» **WHAT YOU HAVE TO DO**
In the records that follow, how many lines contain the word "icon"? Give only that figure.

====== SOURCE RECORDS ======

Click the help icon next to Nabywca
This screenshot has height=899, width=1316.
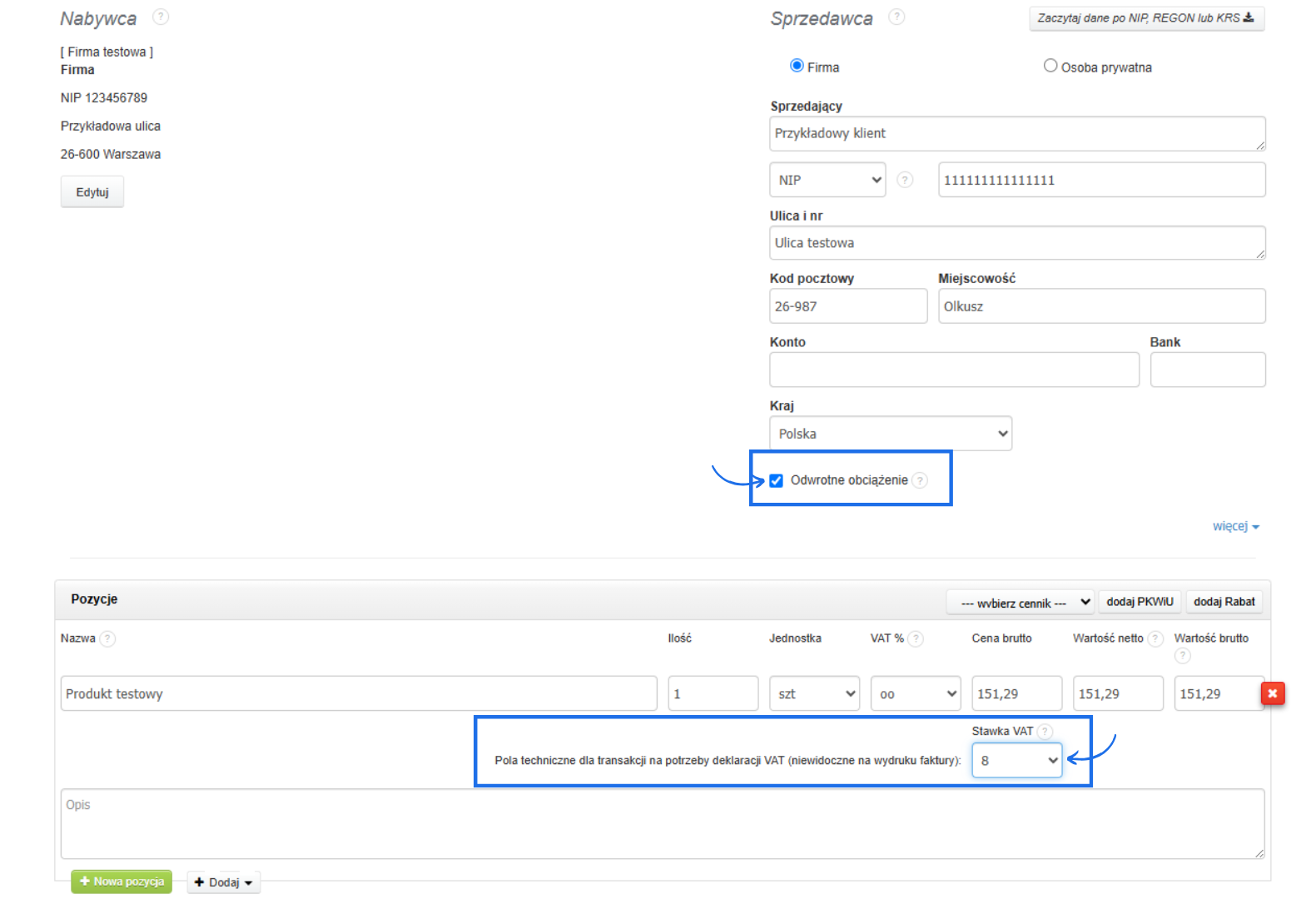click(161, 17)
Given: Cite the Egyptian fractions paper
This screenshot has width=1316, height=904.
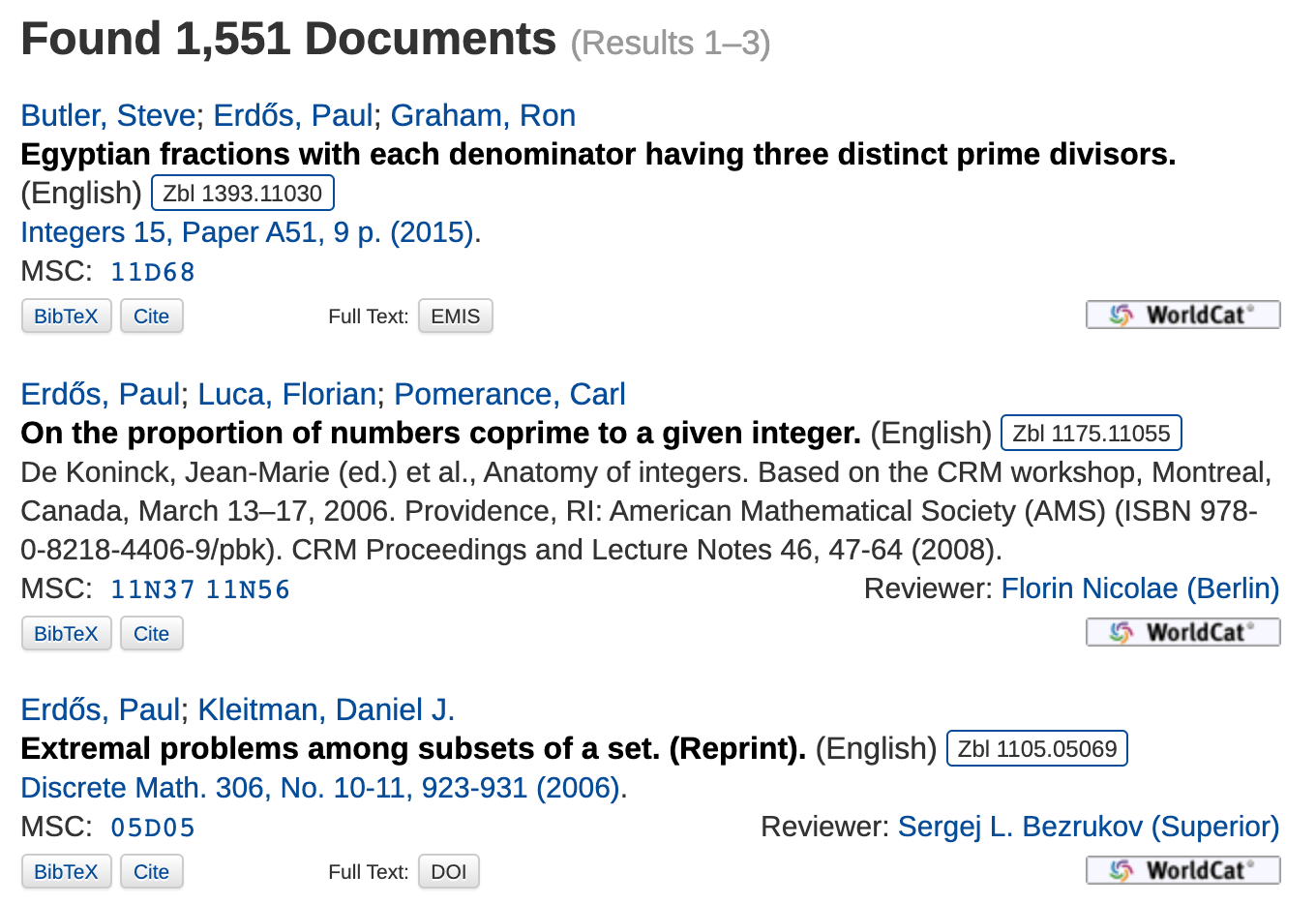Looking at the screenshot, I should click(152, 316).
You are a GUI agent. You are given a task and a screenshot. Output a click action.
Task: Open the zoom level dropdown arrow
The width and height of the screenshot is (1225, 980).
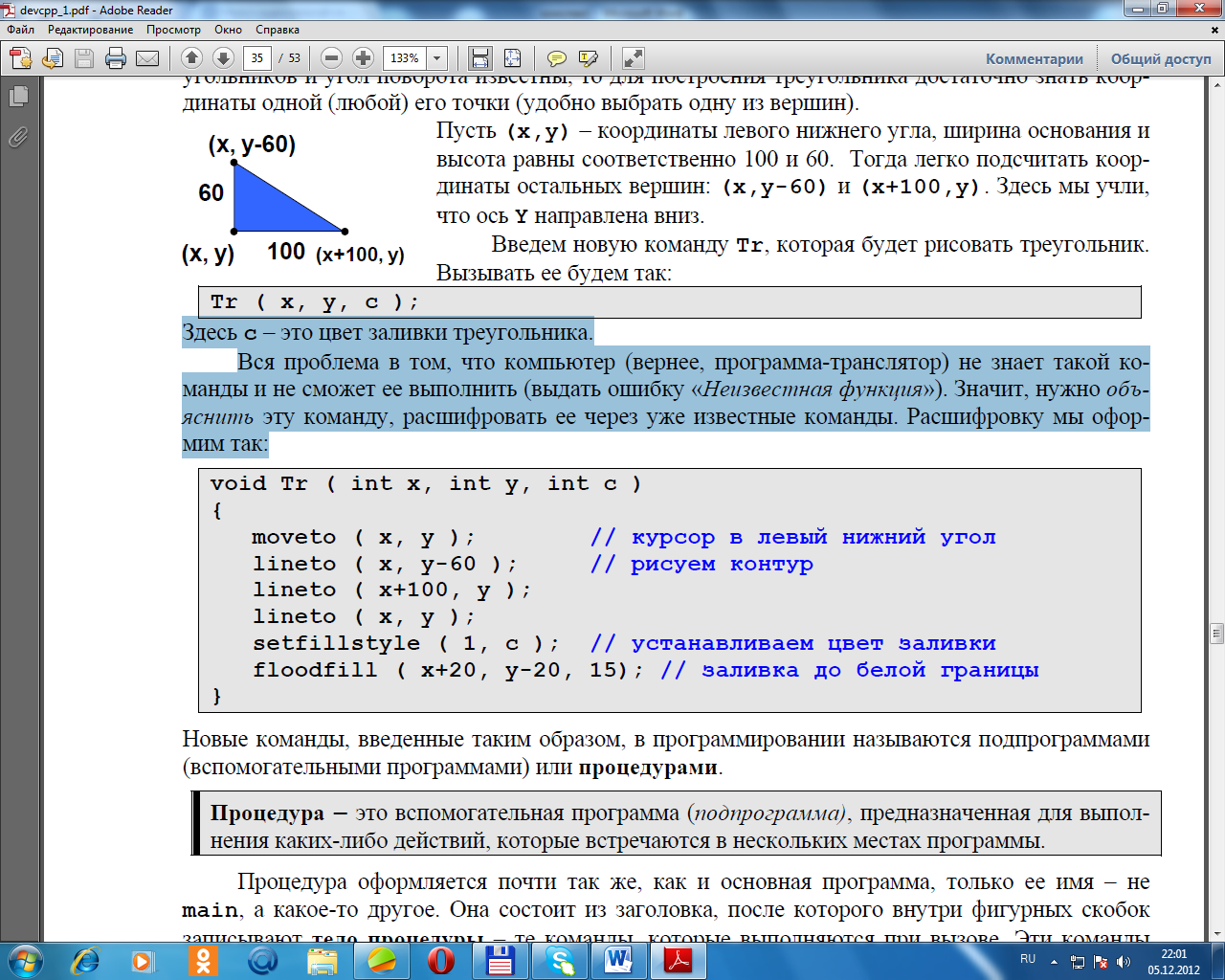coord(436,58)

======
====== SOURCE RECORDS ======

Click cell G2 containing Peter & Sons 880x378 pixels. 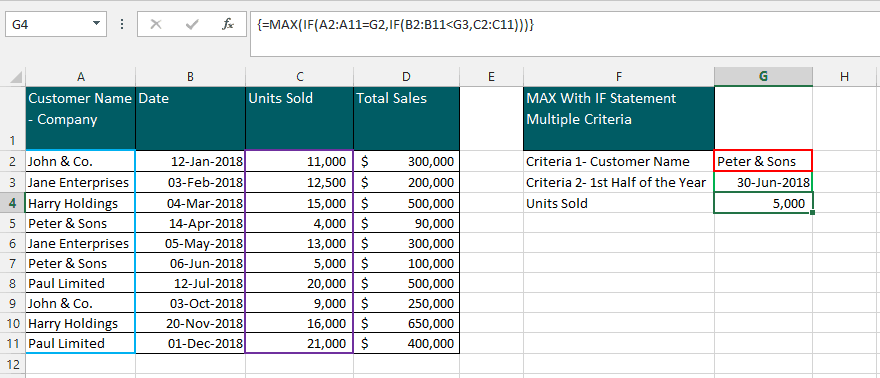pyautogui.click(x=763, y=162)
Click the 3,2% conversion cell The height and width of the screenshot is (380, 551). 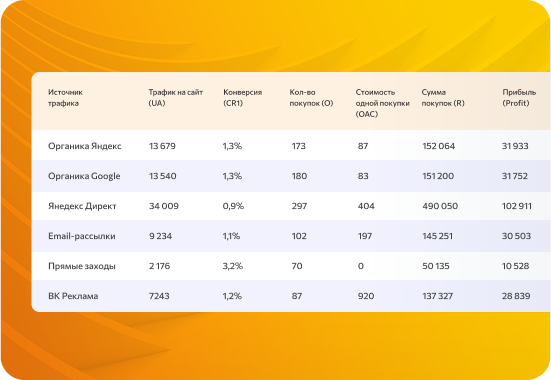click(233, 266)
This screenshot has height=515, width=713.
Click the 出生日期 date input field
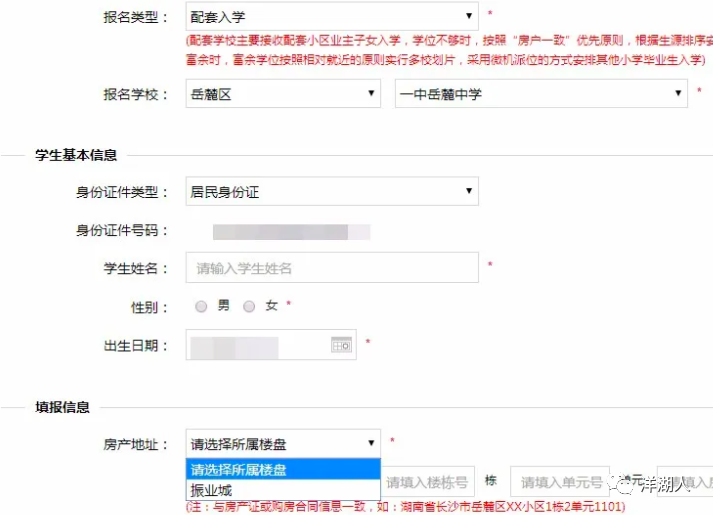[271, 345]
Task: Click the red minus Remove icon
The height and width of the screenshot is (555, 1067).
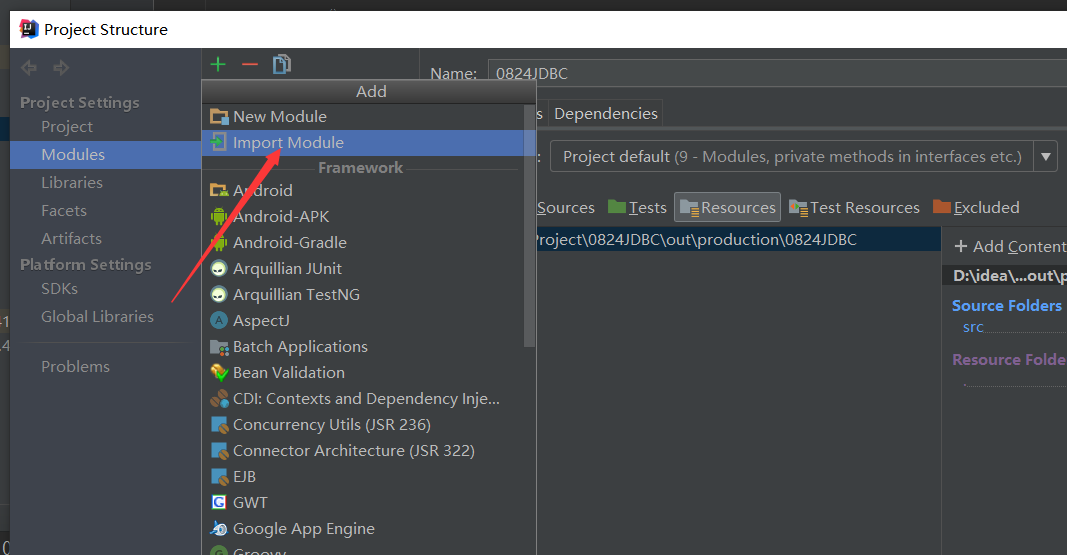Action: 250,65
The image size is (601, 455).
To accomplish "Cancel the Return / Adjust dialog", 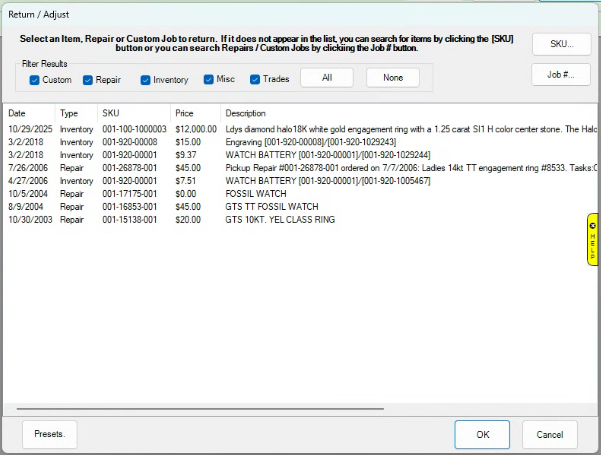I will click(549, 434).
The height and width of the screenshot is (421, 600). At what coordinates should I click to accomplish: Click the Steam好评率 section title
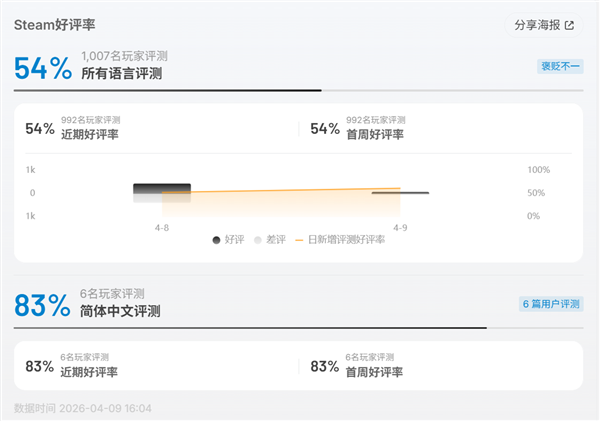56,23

======
====== SOURCE RECORDS ======

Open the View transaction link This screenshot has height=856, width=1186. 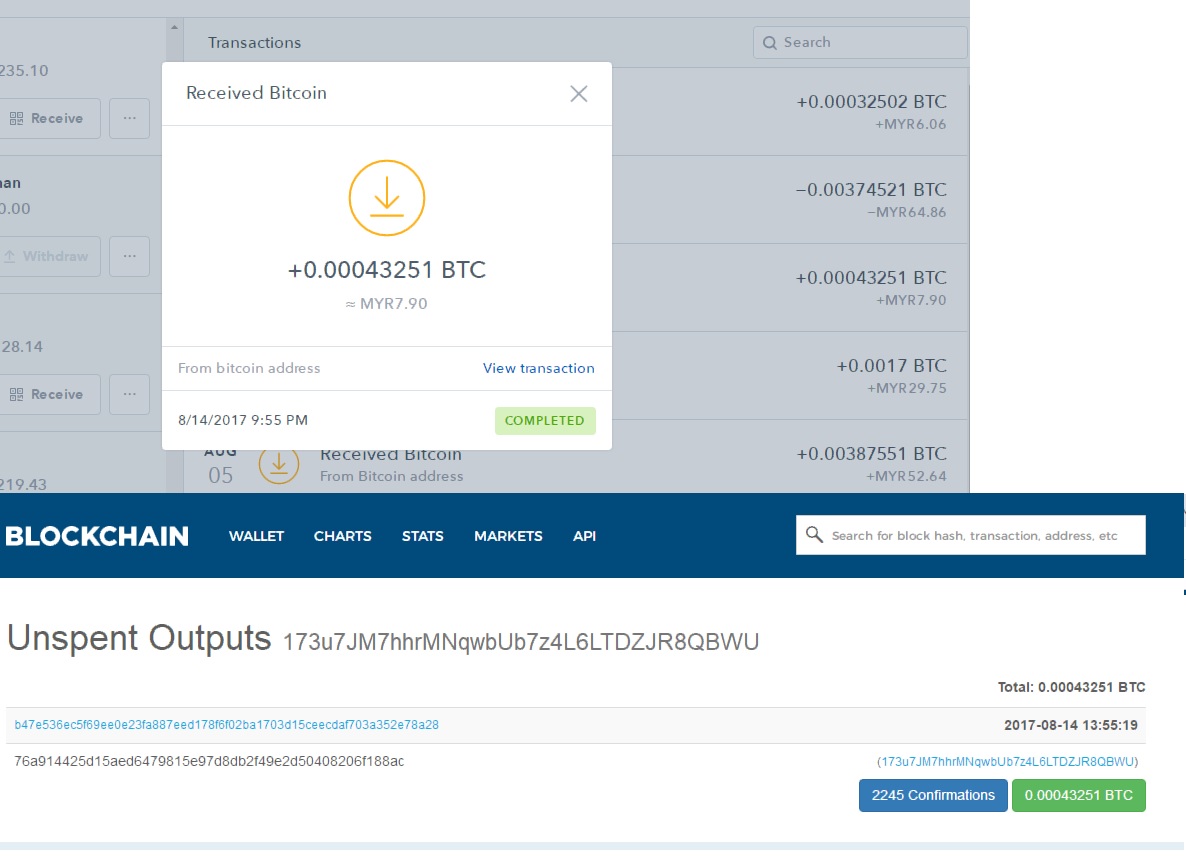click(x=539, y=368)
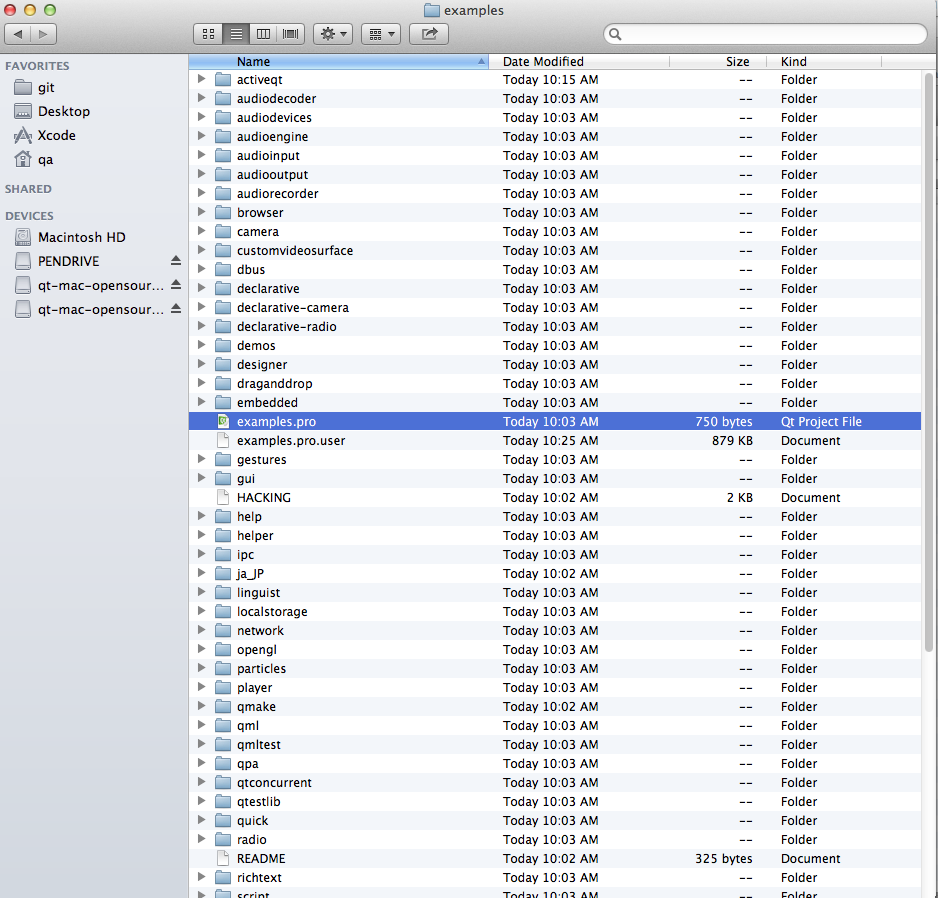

======

» **RESULT BELOW**
2